1. Field of the Invention
The present invention relates to a damper and more particularly to a damper for suspension of an engine on a vehicle structure.
2. Description of the Prior Art
There is illustrated in FIGS. 1 and 2 a conventional damper of an engine mount which comprises a plurality of armatures 1, 2, one of which being connected to an engine and the other being connected to a vehicle structure such as a frame. A tubular elastic block of elastomer 3 is interposed between and fixedly attached to these armatures 1, 2, and within a bore defined by the armatures 1, 2 and the block 3, two chambers A, B are formed which are filled with a working fluid and communicate with each other through a hole 4 serving as an orifice. A partition plate 5 between said chambers A, B has its periphery rimmed with a rubber 7 and disposed movably within in a space between a shoulder 6a formed on the base plate 1 and a stop 6. The second chamber B defined above the partition plate 5 has its upper end sealably closed by a diaphragm 8 which is fixed by a pressure plate 9 on the armature 1.

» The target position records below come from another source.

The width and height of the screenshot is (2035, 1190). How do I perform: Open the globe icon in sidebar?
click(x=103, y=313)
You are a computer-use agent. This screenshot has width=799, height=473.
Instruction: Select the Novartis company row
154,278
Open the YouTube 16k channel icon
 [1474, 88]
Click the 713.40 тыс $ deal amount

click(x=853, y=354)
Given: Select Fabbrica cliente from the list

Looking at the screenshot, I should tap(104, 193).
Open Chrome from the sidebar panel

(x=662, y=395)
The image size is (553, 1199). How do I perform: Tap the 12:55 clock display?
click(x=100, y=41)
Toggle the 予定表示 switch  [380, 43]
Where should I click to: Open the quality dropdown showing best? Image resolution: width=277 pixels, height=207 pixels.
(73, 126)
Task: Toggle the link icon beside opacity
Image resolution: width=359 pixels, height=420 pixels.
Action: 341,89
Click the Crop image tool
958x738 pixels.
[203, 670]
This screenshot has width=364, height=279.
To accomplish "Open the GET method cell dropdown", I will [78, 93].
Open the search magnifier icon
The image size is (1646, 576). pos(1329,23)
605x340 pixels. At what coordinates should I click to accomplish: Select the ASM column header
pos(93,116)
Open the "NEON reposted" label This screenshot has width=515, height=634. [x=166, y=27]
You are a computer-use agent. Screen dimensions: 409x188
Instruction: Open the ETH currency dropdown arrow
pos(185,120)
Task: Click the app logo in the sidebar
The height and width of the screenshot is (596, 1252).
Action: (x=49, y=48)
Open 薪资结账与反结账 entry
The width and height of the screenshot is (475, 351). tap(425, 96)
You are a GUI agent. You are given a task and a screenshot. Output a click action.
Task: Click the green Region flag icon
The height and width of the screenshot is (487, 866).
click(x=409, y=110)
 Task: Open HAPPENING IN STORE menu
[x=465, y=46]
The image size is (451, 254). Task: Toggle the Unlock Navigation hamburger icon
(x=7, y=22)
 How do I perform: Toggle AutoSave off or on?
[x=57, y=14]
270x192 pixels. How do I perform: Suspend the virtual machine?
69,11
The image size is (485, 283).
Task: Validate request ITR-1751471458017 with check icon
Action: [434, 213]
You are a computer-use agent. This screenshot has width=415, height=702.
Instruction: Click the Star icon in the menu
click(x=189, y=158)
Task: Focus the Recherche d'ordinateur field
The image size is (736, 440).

The armature 2 is attached by a fixed bolt to the vehicle structure and the armature 1 is attached to the engine together with the pressure plate 9.
The damper dampens a vibration of the engine by converting the engine vibration into a change in volume of the first chamber A within the block 3 and suppressing a resulting change in pressure occurring within the chamber A by allowing restricted flow communication with the chamber B through the hole 4 of the partition plate 5. During this operation the partition plate 5 moves upwardly and downwardly between the shoulder 6a and the stop 6 in response to the pressure difference between both of the chambers A, B. In the case of small vibrations which result in the change in volume of the chamber A which can be followed by this upward and downward movements, the hole 4 formed through said partition plate 5 does not perform the dampening function. During this operation, the dampening of vibration is performed by the elastic deformation of the elastic block 3, only.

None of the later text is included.